Let the curve be given by \(\overrightarrow{r}(t)=(\cos t,\sin t, 3t)\). Find the arclength from \((1,0,0)\) to \((1,0,6\pi)\) and the curvature which is constant.

At \((1,0,0)\), \(t=0\) and at \((1,0,6\pi)\), \(t=2\pi\)

 \(\overrightarrow{r}'(t)=(-\sin t,\cos t, 3)\)

\(|\overrightarrow{r}'(t)| =\sqrt{\sin^2 t+\cos^2 t +9}=\sqrt{10}\)

The arclength is given by

\(L=\int_{0}^{2\pi}|\overrightarrow{r}'(t)| \,dt=\int_{0}^{2\pi}\sqrt{10}\,dt=2\sqrt{10}\pi\)

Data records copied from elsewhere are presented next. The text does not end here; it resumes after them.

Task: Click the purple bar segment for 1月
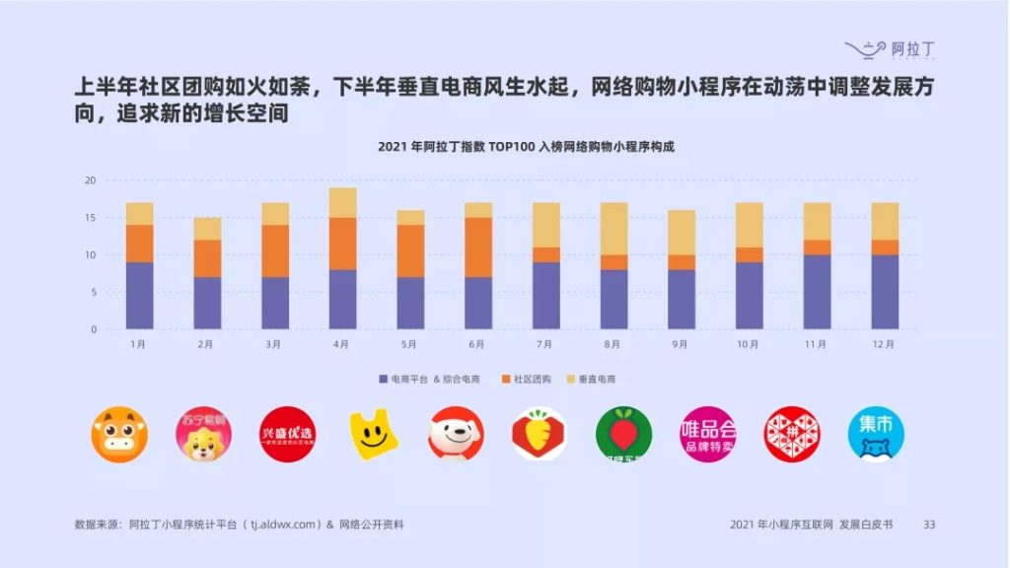139,295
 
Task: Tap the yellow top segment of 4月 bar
342,202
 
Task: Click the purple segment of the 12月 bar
885,292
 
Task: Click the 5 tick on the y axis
93,292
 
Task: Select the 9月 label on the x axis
681,344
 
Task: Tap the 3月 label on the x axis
274,344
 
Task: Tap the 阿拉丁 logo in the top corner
889,47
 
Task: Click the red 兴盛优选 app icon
287,435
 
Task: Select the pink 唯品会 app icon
708,435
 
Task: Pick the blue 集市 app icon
876,435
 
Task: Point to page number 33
928,525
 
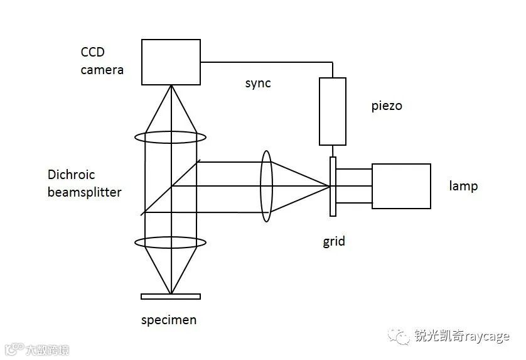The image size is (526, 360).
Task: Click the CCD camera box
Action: pyautogui.click(x=170, y=62)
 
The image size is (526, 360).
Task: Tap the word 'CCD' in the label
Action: pyautogui.click(x=93, y=52)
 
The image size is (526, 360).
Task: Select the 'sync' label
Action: pyautogui.click(x=258, y=83)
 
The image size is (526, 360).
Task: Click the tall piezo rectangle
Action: pyautogui.click(x=333, y=111)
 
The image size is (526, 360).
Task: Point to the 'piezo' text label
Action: pyautogui.click(x=387, y=106)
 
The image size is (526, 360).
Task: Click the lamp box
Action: pyautogui.click(x=401, y=186)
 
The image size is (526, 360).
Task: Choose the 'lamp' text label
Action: pyautogui.click(x=463, y=186)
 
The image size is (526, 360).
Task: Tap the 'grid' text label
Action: pyautogui.click(x=334, y=241)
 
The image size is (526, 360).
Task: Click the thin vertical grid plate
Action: pyautogui.click(x=333, y=187)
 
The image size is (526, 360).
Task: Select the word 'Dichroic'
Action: pyautogui.click(x=71, y=175)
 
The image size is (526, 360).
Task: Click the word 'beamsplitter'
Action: pyautogui.click(x=84, y=192)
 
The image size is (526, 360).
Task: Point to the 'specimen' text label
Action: pyautogui.click(x=168, y=320)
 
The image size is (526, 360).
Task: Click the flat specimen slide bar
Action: pyautogui.click(x=171, y=297)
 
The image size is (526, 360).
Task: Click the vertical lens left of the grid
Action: pyautogui.click(x=267, y=186)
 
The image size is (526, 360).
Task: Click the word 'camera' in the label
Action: pyautogui.click(x=102, y=70)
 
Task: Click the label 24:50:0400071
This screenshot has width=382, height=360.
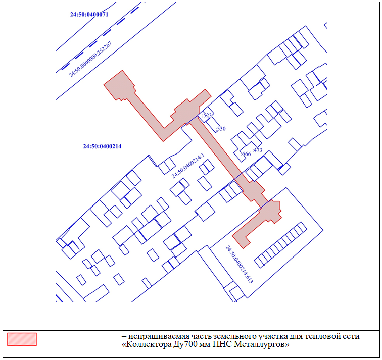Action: click(x=89, y=14)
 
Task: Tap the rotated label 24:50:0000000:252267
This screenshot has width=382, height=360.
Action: click(x=90, y=60)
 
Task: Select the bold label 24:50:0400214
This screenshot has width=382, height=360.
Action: click(x=102, y=146)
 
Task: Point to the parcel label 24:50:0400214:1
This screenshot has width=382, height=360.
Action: click(x=188, y=166)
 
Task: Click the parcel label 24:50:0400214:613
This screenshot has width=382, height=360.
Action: click(x=239, y=265)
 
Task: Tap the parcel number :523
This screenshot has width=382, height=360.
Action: click(x=207, y=115)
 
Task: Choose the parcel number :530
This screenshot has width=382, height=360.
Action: click(x=220, y=129)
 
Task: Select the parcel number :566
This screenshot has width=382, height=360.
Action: click(x=246, y=154)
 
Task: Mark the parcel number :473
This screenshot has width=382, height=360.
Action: click(x=257, y=150)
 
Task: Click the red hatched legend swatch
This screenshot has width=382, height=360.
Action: click(x=22, y=339)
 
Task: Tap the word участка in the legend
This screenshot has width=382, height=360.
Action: click(x=271, y=337)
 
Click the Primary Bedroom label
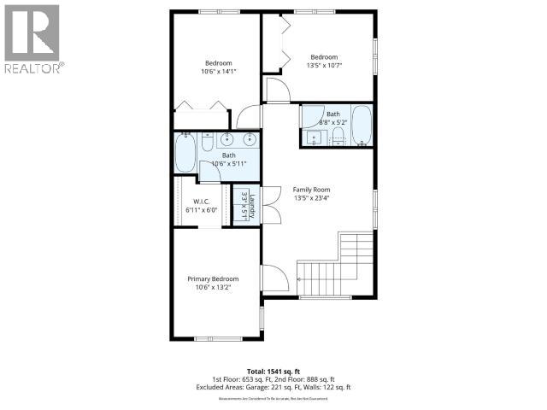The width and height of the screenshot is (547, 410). tap(213, 279)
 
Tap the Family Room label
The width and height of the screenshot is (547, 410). tap(311, 190)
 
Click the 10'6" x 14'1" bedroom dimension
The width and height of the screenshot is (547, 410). tap(218, 72)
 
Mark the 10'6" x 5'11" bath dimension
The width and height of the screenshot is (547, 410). tap(228, 163)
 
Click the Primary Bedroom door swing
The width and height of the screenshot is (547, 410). tap(274, 278)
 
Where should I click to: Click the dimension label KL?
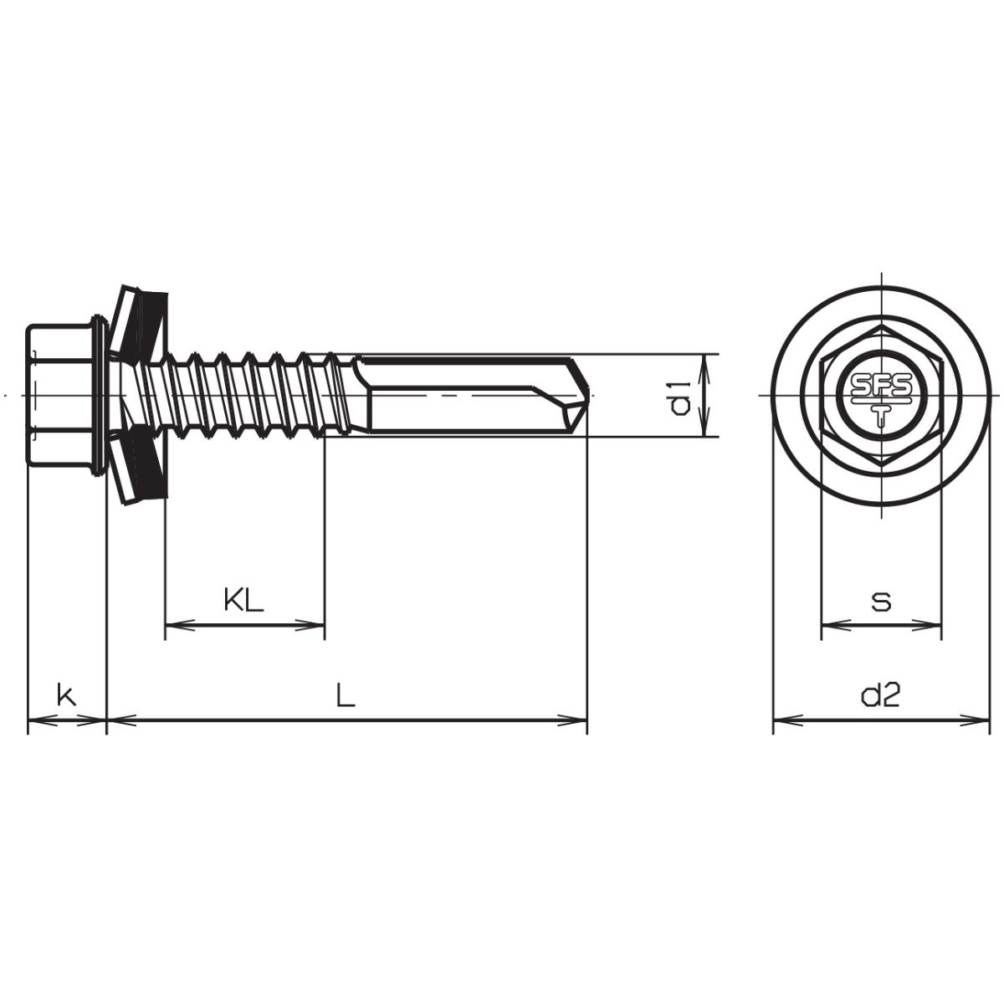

\(\overrightarrow{T}(t)=\frac{\overrightarrow{r}'(t)}{|\overrightarrow{r}'(t)|}=\frac{(-\sin t,\cos t, 3)}{\sqrt{10}}\)

\(\overrightarrow{T}'(t)=\frac{(-\cos t,-\sin t, 0)}{\sqrt{10}}\)

\(k=\frac{|\overrightarrow{T}'(t)|}{|\overrightarrow{r}'(t)|}=\frac{\frac{|(-\cos t,\sin t, 0)|}{\sqrt{10}}}{\sqrt{10}}=\frac{1}{10}\)